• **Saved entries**
"""
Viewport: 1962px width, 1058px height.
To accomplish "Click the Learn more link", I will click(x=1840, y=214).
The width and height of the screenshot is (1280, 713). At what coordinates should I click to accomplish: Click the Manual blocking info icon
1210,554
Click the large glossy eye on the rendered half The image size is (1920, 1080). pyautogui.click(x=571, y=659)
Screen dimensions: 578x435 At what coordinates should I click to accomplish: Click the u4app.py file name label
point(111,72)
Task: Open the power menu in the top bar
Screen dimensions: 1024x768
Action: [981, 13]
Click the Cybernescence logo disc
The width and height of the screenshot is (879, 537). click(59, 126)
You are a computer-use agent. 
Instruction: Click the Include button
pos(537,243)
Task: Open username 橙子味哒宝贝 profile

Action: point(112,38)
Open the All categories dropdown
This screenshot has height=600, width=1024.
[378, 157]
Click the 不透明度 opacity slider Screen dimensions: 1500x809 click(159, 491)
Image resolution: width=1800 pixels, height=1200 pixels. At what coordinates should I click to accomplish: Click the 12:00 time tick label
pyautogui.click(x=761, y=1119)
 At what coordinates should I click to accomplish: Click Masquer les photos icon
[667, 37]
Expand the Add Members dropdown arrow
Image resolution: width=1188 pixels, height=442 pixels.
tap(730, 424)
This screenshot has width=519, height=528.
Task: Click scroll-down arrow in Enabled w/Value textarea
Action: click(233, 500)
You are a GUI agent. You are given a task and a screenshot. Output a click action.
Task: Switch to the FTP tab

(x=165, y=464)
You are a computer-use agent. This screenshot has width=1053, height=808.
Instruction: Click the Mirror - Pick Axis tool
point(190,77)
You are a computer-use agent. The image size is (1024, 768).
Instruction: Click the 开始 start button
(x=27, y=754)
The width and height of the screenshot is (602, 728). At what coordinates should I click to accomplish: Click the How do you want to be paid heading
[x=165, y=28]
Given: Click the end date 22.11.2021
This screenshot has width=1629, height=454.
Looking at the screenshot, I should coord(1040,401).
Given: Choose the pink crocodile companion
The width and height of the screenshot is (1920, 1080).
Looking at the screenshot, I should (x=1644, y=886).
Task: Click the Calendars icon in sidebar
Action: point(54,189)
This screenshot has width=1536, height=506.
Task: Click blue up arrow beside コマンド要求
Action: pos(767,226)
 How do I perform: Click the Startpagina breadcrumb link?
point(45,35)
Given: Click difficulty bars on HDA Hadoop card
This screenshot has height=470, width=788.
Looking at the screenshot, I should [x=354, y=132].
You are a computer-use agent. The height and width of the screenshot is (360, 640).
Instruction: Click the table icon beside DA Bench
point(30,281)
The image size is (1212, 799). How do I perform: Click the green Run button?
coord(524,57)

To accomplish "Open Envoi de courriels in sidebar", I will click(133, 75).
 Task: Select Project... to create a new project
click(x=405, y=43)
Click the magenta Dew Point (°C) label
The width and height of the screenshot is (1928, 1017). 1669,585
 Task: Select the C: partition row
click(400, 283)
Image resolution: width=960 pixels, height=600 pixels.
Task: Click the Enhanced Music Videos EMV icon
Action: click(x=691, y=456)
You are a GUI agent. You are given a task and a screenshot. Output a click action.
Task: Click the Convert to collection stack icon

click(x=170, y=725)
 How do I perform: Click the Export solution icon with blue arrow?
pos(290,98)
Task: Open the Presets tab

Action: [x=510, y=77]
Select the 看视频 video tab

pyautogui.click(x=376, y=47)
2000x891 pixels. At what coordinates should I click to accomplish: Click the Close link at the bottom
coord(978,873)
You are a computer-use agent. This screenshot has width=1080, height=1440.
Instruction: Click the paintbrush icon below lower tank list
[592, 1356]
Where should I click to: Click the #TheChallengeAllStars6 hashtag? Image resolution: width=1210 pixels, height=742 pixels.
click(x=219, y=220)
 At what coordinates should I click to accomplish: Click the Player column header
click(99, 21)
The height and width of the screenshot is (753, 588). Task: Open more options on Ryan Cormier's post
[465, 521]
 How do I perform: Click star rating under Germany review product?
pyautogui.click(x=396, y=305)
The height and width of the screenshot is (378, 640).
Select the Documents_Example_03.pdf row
"""
• **TASK TO CARRY OUT**
Count the lines in the records above that contain the word "will", and give only the number.

• **RESULT OF THE TASK**
2